# Golden Retriever Rescue Sites



## Walia (Apr 11, 2005)

So far I found only this forum and one more site (http://www.ygrr.org/) which handle golden retriever rescue issues.
YGRR seems to be there for a while now.


----------



## Ina (Apr 10, 2005)

*Golden Retriever Rescue Contacts - United States*

I had a list of Golden Retriever Rescue Contacts (United States) saved on my computer as a text file, but when I tried to paste it into this forum it complained about its size and wouldn't work. 

So, I tried to attach the file as a txt document, well that wouldn't work either.

So I zipped it and tried it again. Yup, this time it worked  

I'll post the list for Canada in my next message.

Ina


----------



## Ina (Apr 10, 2005)

*Golden Retriever Rescue Contacts (Canada)*

*Golden Retriever Rescue Contacts for Canada:*

Canadian Golden Retriever Adoption Service Inc.
"GOLDEN RESCUE"
5694-4 Hwy 7 East, Box 162
Markham, Ontario, Canada L3P 1B4
Tel: (416) 657-2445
Web Page: http://www.golden-rescue.net

Golden Rescue of Alberta
c/o Golden Retriever Club of Alberta
Rescue Coordinator
Email: [email protected]
Website: http://www.grcab.com

Golden Rescue of Manitoba
Daryl Driver - (204) 663-0833
Annice Baraschuk - (204) 757-2368

Secours Golden Retriever Rescue Québec
Mme Clorinda DiTommaso
514-458-0562 (evenings)
E-Mail: Nicole Lavoie - [email protected]
WWW Page: http://www.geocities.com/Heartland/Hills/5005/

Golden Retriever Club of British Columbia
Rescue & Adult Placement Program
c/o Caron To
email: [email protected]
Web Page: http://www.grcbc.org

Golden Retriever Club of Newfoundland
c/o Alan Thorne, Club Secretary
32 Gambier Street
St.
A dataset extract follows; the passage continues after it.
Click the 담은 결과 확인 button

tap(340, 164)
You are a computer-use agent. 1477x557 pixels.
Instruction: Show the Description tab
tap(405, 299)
John's, NF
Canada A1B 3G4
(709) 726 4206
E-Mail: [email protected]


----------



## Leena G (Apr 12, 2005)

Thanks Ina,

I've seen this list already (somewhere on the net) but your text file is much better and more compact version. 

Good job.

Leena


----------



## Cellia (Apr 15, 2005)

Great job putting it together Ina.
Cellia


----------



## shaneamber (Apr 20, 2005)

When I click on the link,I get a bunch of stuff flashing on my screen,very fast.I have to use the excape button to get rid of it.
Shane


----------



## Joe (Apr 9, 2005)

That link is opening as a new window (I just tested it). Seems you have some popup blocker.
Btw. you know why I am up at 2.40AM? 
Ask our pups


----------



## Bonni (Apr 12, 2005)

Good thing it's Friday. Maybe now you guys can finally get some sleep. They should offer puppy leave, like maternity leave.

Since it's 1 human year to 7 dog years and we are able to take off 1 year for maternity leave in Ontario, then by rights, puppy owners should be entitled to 1/7 of one year paid leave. That works out to 7 weeks (52 weeks / 7).

Can you tell that I have way too much time on my hands?!?!?!


----------



## Joe (Apr 9, 2005)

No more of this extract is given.